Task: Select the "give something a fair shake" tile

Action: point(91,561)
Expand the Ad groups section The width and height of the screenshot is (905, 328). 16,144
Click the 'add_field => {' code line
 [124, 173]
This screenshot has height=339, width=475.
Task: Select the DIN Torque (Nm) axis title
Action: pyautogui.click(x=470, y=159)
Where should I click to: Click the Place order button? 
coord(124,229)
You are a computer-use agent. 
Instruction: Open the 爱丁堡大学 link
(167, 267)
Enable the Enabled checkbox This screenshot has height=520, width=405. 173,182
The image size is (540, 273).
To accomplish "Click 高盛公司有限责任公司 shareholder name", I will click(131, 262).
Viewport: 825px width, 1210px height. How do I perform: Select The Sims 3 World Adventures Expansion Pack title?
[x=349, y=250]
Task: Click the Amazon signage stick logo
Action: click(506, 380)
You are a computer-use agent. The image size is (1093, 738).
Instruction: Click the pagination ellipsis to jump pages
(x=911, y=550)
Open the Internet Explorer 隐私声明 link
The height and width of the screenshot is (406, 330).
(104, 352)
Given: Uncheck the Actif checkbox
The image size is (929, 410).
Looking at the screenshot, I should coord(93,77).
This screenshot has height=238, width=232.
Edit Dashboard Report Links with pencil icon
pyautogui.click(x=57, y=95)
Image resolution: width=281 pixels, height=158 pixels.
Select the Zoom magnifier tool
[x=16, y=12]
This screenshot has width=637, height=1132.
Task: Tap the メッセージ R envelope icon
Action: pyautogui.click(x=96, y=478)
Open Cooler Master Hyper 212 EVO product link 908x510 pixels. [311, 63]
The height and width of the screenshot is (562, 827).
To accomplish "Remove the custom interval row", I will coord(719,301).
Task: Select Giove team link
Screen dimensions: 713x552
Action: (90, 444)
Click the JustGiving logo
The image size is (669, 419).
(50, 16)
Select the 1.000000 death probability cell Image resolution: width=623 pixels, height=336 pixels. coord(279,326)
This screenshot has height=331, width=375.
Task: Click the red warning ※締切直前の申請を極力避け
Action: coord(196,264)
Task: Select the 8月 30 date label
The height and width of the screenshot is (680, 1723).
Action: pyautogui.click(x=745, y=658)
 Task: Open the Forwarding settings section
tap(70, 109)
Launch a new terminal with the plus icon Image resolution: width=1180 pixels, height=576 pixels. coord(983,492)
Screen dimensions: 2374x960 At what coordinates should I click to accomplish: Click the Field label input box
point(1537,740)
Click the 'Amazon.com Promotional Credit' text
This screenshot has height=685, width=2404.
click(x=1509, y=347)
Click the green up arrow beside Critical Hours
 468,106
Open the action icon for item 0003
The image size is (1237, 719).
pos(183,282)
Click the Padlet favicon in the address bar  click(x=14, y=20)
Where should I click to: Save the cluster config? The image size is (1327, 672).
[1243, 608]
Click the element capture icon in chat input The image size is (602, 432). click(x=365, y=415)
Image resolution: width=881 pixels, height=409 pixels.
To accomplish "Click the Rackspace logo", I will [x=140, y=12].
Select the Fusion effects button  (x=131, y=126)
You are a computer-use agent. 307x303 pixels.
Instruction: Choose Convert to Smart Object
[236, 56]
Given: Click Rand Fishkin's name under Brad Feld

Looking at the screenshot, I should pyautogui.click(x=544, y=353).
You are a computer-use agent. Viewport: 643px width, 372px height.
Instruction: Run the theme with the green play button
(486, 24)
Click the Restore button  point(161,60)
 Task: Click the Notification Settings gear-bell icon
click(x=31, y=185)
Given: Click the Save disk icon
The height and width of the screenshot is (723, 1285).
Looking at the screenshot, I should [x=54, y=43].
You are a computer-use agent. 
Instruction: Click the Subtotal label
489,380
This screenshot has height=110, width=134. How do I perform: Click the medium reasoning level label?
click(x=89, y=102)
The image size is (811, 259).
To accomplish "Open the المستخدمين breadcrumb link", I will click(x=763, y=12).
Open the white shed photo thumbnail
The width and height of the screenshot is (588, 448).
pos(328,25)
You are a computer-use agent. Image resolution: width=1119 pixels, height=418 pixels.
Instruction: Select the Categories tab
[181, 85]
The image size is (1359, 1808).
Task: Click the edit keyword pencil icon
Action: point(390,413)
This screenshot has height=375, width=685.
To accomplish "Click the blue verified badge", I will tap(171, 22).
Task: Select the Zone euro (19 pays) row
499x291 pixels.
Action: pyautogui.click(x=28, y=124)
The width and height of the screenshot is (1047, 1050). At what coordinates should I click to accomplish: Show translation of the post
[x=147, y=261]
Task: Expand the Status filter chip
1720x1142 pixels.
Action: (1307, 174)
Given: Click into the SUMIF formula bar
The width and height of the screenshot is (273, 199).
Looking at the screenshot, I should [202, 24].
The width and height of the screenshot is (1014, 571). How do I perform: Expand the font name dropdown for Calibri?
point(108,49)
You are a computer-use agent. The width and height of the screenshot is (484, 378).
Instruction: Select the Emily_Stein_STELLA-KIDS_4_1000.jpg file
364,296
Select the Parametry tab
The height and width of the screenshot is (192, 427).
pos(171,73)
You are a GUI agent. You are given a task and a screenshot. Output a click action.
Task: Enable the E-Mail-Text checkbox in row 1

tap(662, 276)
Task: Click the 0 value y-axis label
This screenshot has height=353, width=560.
══════
● **What is expected**: What is wanted is the complete set of entries, returned verbatim.

● **Solution for this exercise**:
Task: Select the "give something a fair shake" tile

Action: point(91,561)
Expand the Ad groups section The width and height of the screenshot is (905, 328). 16,144
Click the 'add_field => {' code line
 [124, 173]
This screenshot has height=339, width=475.
Task: Select the DIN Torque (Nm) axis title
Action: pyautogui.click(x=470, y=159)
Where should I click to: Click the Place order button? 
coord(124,229)
You are a computer-use agent. 
Instruction: Open the 爱丁堡大学 link
(167, 267)
Enable the Enabled checkbox This screenshot has height=520, width=405. 173,182
The image size is (540, 273).
To accomplish "Click 高盛公司有限责任公司 shareholder name", I will click(131, 262).
Viewport: 825px width, 1210px height. How do I perform: Select The Sims 3 World Adventures Expansion Pack title?
[x=349, y=250]
Task: Click the Amazon signage stick logo
Action: click(506, 380)
You are a computer-use agent. The image size is (1093, 738).
Instruction: Click the pagination ellipsis to jump pages
(x=911, y=550)
Open the Internet Explorer 隐私声明 link
The height and width of the screenshot is (406, 330).
(104, 352)
Given: Uncheck the Actif checkbox
The image size is (929, 410).
Looking at the screenshot, I should coord(93,77).
This screenshot has height=238, width=232.
Edit Dashboard Report Links with pencil icon
pyautogui.click(x=57, y=95)
Image resolution: width=281 pixels, height=158 pixels.
Select the Zoom magnifier tool
[x=16, y=12]
This screenshot has width=637, height=1132.
Task: Tap the メッセージ R envelope icon
Action: pyautogui.click(x=96, y=478)
Open Cooler Master Hyper 212 EVO product link 908x510 pixels. [311, 63]
The height and width of the screenshot is (562, 827).
To accomplish "Remove the custom interval row", I will coord(719,301).
Task: Select Giove team link
Screen dimensions: 713x552
Action: (90, 444)
Click the JustGiving logo
The image size is (669, 419).
(50, 16)
Select the 1.000000 death probability cell Image resolution: width=623 pixels, height=336 pixels. coord(279,326)
This screenshot has height=331, width=375.
Task: Click the red warning ※締切直前の申請を極力避け
Action: coord(196,264)
Task: Select the 8月 30 date label
The height and width of the screenshot is (680, 1723).
Action: pyautogui.click(x=745, y=658)
 Task: Open the Forwarding settings section
tap(70, 109)
Launch a new terminal with the plus icon Image resolution: width=1180 pixels, height=576 pixels. coord(983,492)
Screen dimensions: 2374x960 At what coordinates should I click to accomplish: Click the Field label input box
point(1537,740)
Click the 'Amazon.com Promotional Credit' text
This screenshot has height=685, width=2404.
click(x=1509, y=347)
Click the green up arrow beside Critical Hours
 468,106
Open the action icon for item 0003
The image size is (1237, 719).
pos(183,282)
Click the Padlet favicon in the address bar  click(x=14, y=20)
Where should I click to: Save the cluster config? The image size is (1327, 672).
[1243, 608]
Click the element capture icon in chat input The image size is (602, 432). click(x=365, y=415)
Image resolution: width=881 pixels, height=409 pixels.
To accomplish "Click the Rackspace logo", I will [x=140, y=12].
Select the Fusion effects button  (x=131, y=126)
You are a computer-use agent. 307x303 pixels.
Instruction: Choose Convert to Smart Object
[236, 56]
Given: Click Rand Fishkin's name under Brad Feld

Looking at the screenshot, I should pyautogui.click(x=544, y=353).
You are a computer-use agent. Viewport: 643px width, 372px height.
Instruction: Run the theme with the green play button
(486, 24)
Click the Restore button  point(161,60)
 Task: Click the Notification Settings gear-bell icon
click(x=31, y=185)
Given: Click the Save disk icon
The height and width of the screenshot is (723, 1285).
Looking at the screenshot, I should [x=54, y=43].
You are a computer-use agent. 
Instruction: Click the Subtotal label
489,380
This screenshot has height=110, width=134. How do I perform: Click the medium reasoning level label?
click(x=89, y=102)
The image size is (811, 259).
To accomplish "Open the المستخدمين breadcrumb link", I will click(x=763, y=12).
Open the white shed photo thumbnail
The width and height of the screenshot is (588, 448).
pos(328,25)
You are a computer-use agent. Image resolution: width=1119 pixels, height=418 pixels.
Instruction: Select the Categories tab
[181, 85]
The image size is (1359, 1808).
Task: Click the edit keyword pencil icon
Action: point(390,413)
This screenshot has height=375, width=685.
To accomplish "Click the blue verified badge", I will tap(171, 22).
Task: Select the Zone euro (19 pays) row
499x291 pixels.
Action: pyautogui.click(x=28, y=124)
The width and height of the screenshot is (1047, 1050). At what coordinates should I click to accomplish: Show translation of the post
[x=147, y=261]
Task: Expand the Status filter chip
1720x1142 pixels.
Action: (1307, 174)
Given: Click into the SUMIF formula bar
The width and height of the screenshot is (273, 199).
Looking at the screenshot, I should [202, 24].
The width and height of the screenshot is (1014, 571). How do I perform: Expand the font name dropdown for Calibri?
point(108,49)
You are a computer-use agent. The width and height of the screenshot is (484, 378).
Instruction: Select the Emily_Stein_STELLA-KIDS_4_1000.jpg file
364,296
Select the Parametry tab
The height and width of the screenshot is (192, 427).
pos(171,73)
You are a GUI agent. You are given a task and a screenshot. Output a click action.
Task: Enable the E-Mail-Text checkbox in row 1

tap(662, 276)
Task: Click the 0 value y-axis label
This screenshot has height=353, width=560.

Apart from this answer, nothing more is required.